Common Failure Modes & Root Causes

1. Vibration (Unplanned Shutdowns):

   • Cause: Uneven dust buildup on the rotor (most common), bearing failure, blade cracking, or loose foundation bolts.
   • Result: Immediately dangerous. Can lead to catastrophic blade failure (rotor tear-off) or bearing seizure.

2. Blade Erosion & Thinning:

   • Cause: Abrasive wear from dust particles hitting the blades at high velocity.
   • Result: Loss of fan performance (reduced flow and pressure), increased vibration, eventual blade crack and failure. This is the primary driver for maintenance cycles.

3. Shaft Fatigue Fracture:

   • Cause: Continuous high-cycle bending stress from imbalance, misalignment, and thermal stress, leading to fatigue crack initiation and propagation.

4. Bearing Failure:

   • Cause: Contamination of lubricating oil (with dust or water), loss of cooling, poor lubrication, excessive vibration transmitting through the shaft.

5. Housing Corrosion/Erosion:

   • Cause: Direct impingement of dust and acid attack. Thin spots can lead to perforation, reducing efficiency and creating a safety hazard.

Operational & Maintenance Best Practices

To maximize reliability and service life, the following are critical:

• Strict Gas Temperature Control: The key is to operate the fan above the acid dew point, usually >150°C. Cold start-ups or low-load operation are especially dangerous. A pre-heating system (e.g., burning gas in the wind boxes) is often used to warm the fan before the main sinter process starts.
• Effective Pre-Dedusting: The Electrostatic Precipitator (ESP) or high-efficiency bag filter must be working perfectly. A significant dust carry-over reduction directly extends fan life. Uneven dust removal from ESP fields is a major cause of fan imbalance.
• Proactive Balancing:
  • On-Line Balancing: Hydro-jet cleaning (water lances) to remove dust deposits from the rotor while running.
  • Off-Line Balancing: Scheduled shut-down for manual cleaning and precision dynamic balancing on a dedicated balancing machine.
• Condition Monitoring:
  • Vibration Analysis: Continuous monitoring (e.g., on bearings and housing) with alarms (velocity and acceleration).

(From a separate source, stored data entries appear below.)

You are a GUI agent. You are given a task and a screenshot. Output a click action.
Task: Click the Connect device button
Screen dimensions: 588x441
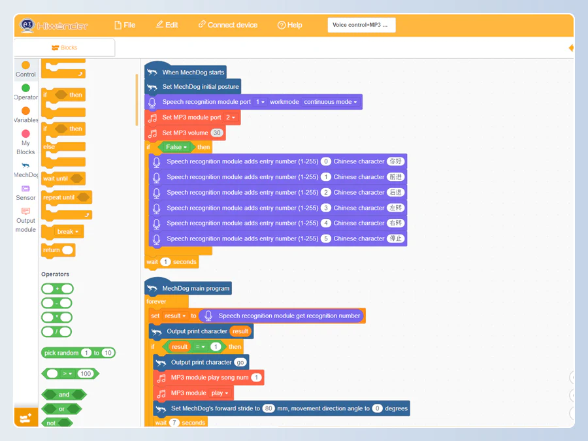coord(227,25)
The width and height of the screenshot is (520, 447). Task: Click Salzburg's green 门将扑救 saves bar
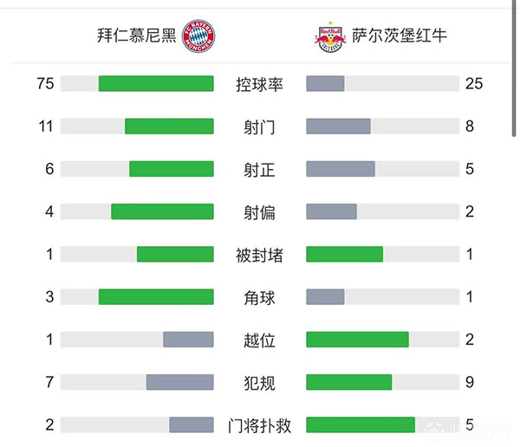pyautogui.click(x=361, y=424)
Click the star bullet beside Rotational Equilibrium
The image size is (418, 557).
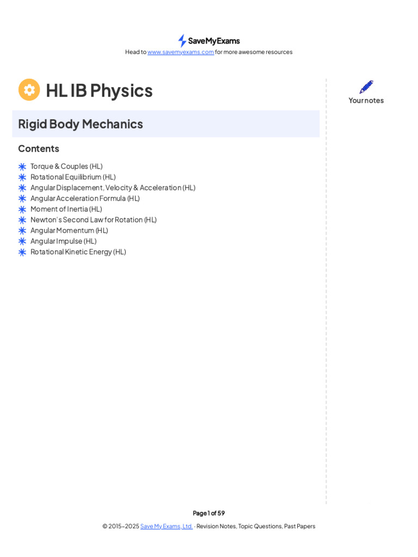(x=22, y=177)
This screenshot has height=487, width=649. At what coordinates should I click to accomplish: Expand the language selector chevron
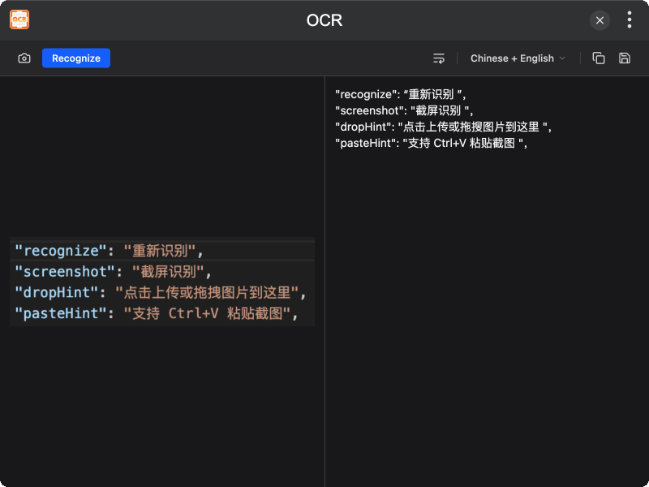point(563,58)
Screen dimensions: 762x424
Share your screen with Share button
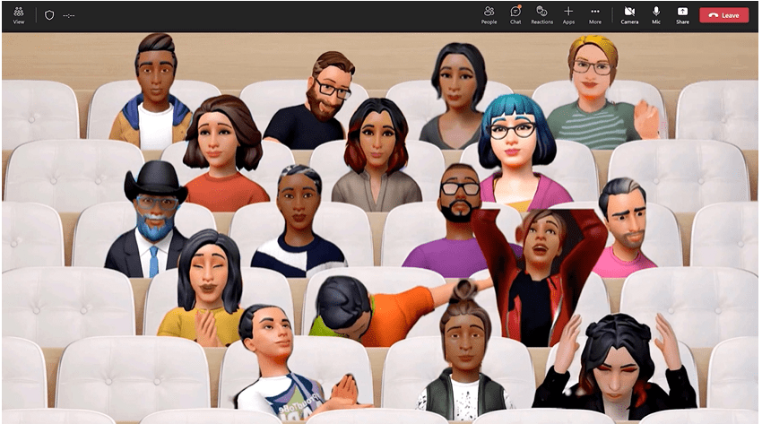click(682, 14)
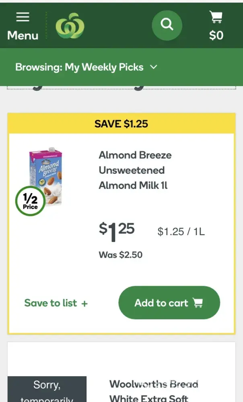Tap the Menu label in the header
Image resolution: width=243 pixels, height=402 pixels.
click(23, 35)
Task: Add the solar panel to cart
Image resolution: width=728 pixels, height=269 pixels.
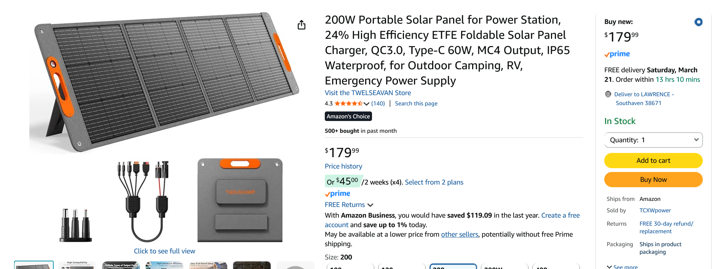Action: (x=653, y=160)
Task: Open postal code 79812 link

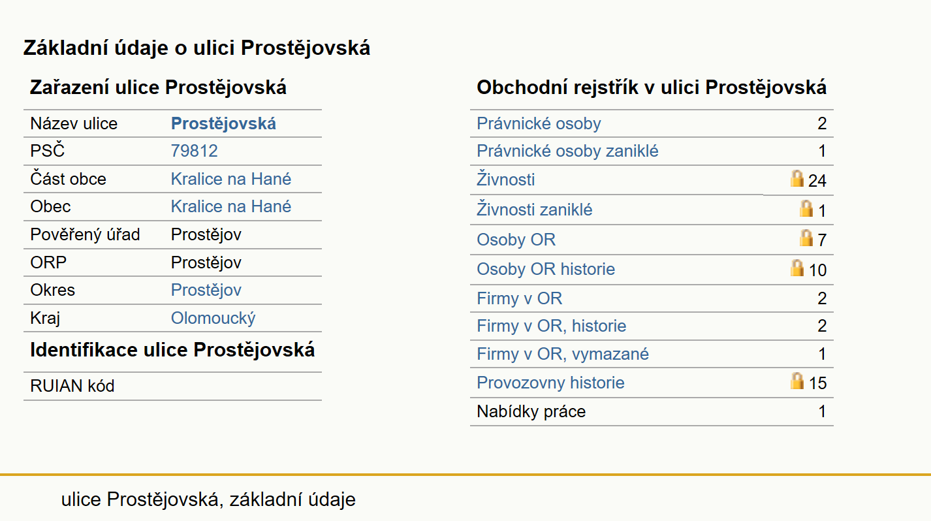Action: (x=194, y=151)
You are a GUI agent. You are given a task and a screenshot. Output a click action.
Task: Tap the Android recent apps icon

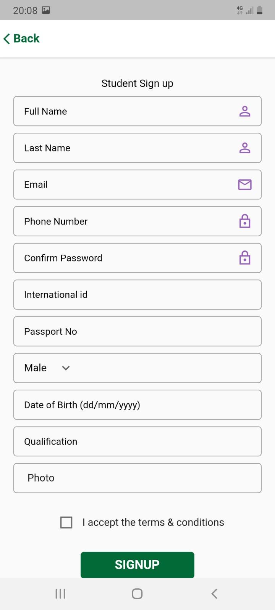(60, 594)
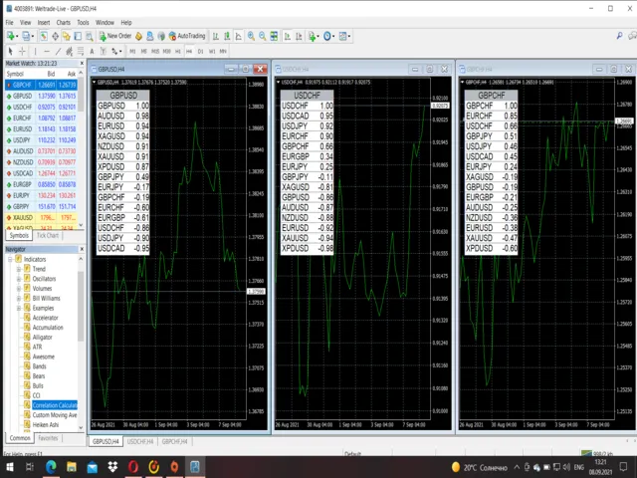
Task: Expand the Oscillators folder in Navigator
Action: click(x=18, y=279)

Trend analysis for imbalance and bearing wear.
  • Thermography: Infrared cameras to detect hot spots on bearings, casings, and electrical connections.
  • Oil Analysis: Regular sampling and analysis for wear metals (Fe, Cu, Pb) and contamination.
• Wear Protection:
  • Surface Hardening: Application of hardfacing (e.g., Stellite, tungsten carbide) on the leading edges and wear zones of the blades.
  • Ceramic Lining: Tiles or epoxy-based ceramic coatings on the fan housing, volute tongue, and inlet cone.
• Robust Lubrication System: Forced oil circulation with coolers, filtration, and oil mist or splash lubrication for bearings.

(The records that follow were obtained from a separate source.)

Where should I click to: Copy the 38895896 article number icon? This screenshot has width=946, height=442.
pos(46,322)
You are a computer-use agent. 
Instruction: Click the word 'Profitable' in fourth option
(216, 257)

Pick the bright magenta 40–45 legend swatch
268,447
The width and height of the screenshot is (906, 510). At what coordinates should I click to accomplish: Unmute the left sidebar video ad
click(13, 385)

Key Performance Indicators (KPIs)

• Vibration Level: (e.g., less than 4.5 mm/s RMS for new, increased alarm at 7.1 mm/s).
• Bearings Temperature: (Alarm at 80-85°C, Trip at 95-100°C).
• Current/Amp Load: (Monitors fan loading and blade condition/flow).
• Gas Inlet Temperature: (Monitored for acid dew point risk).
• ESP Outlet Dust Concentration: (The single biggest influence on fan wear; e.g., target < 30 mg/Nm³).

Summary Table

This fan is a vital, high-maintenance, and expensive asset. Its failure directly stops the sinter plant, which in turn significantly impacts blast furnace production. Therefore, a meticulous, condition-based maintenance strategy is essential.